Jan-Mar investments 52.1% higher at $1.29-B
STRONG March inflows boosted foreign direct investments (FDI) in the first quarter of the year, with the net total in the January-March period hitting $1.293 billion, up 52.1 percent from $850 million recorded in the same period a year earlier, the Bangko Sentral ng Pilipinas (BSP) reported on Friday.
FDI in March registered a net inflow of $364 million, a 59.1-percent rise from the $229 million recorded in March 2015, with net inflows to intercompany borrowings and equity capital investments more than offsetting a decline in reinvested earnings, the central bank said.
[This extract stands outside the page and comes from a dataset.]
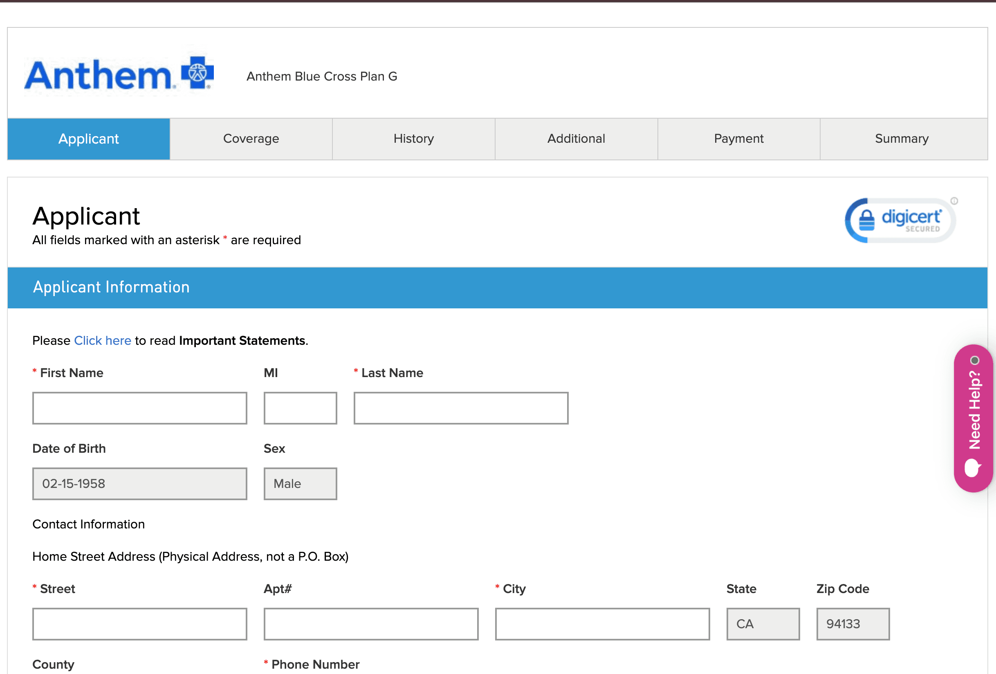Open the 'Click here' Important Statements link

pos(102,340)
“The country’s sustained favorable economic performance as evidenced by 69 consecutive quarters of positive growth, and growth prospects for the year ahead, helped drive inflows in all FDI components during the period,” the BSP said in a statement.
The BSP said intercompany borrowings or nonresidents’ net placements in debt instruments issued by local affiliates, largely accounted for the increase in FDI in March.
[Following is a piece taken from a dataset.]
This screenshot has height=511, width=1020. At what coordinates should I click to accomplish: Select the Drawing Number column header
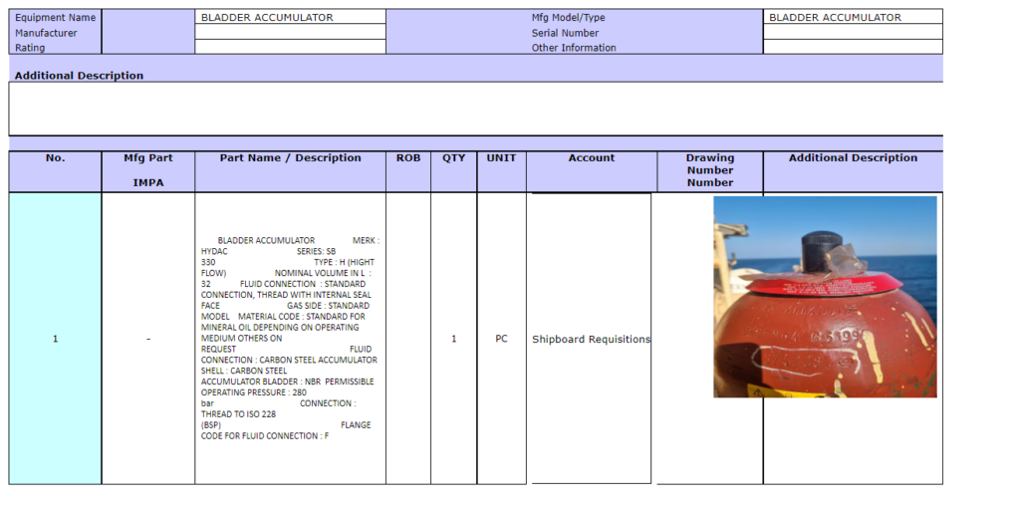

Net investments in debt instruments more than doubled to $262 million in March, up 114.2 percent from $122 million a year earlier.
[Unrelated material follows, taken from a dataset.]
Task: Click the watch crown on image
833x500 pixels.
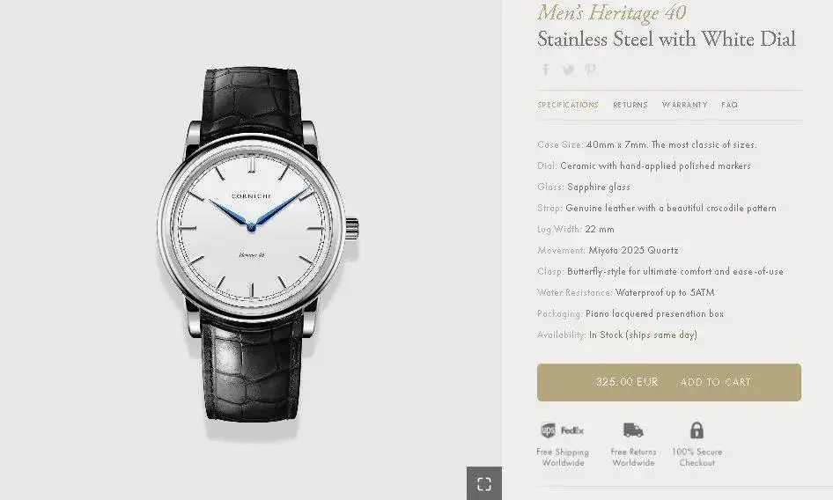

Non-residents’ net investments in debt instruments for the first quarter reached $617 million, 50.1 percent higher than the previous year’s $411 million.
Bank of the Philippine Islands associate economist Nicholas Antonio Mapa said the appetite for debt instruments was the big reason for the rise in overall FDI, as existing corporations and companies look to expand their business holdings in the Philippines given the relatively rosy outlook for economic growth, despite the impending change in leadership.
“These companies were willing to bet on the domestic prospects of the Philippines, given its underlying strength and promise,” he said.
Net equity capital investments expanded by 6.9 percent in March to $53 million from $50 million a year earlier. Equity capital placements of $135 million more than offset withdrawals of $82 million.
On a quarterly basis, investments in equity capital registered net inflows of $495 million during the period from $254 million last year.
The bulk of equity capital investments came from Singapore, the United States, Hong Kong, Japan and Taiwan, and were channeled mainly to accommodation and food service; real estate; manufacturing; financial and insurance; and wholesale and retail trade activities.
Reinvestments of earnings, however, declined 14.3 percent to $49 million from $57 million a year earlier in March.
Reinvestments of earnings for the first three months of the year decreased by 2.1 percent to $181 million.
The BSP has a $6.3-billion target for this year. Last year saw net FDI hitting $5.72 billion, falling short of the $6-billion forecast.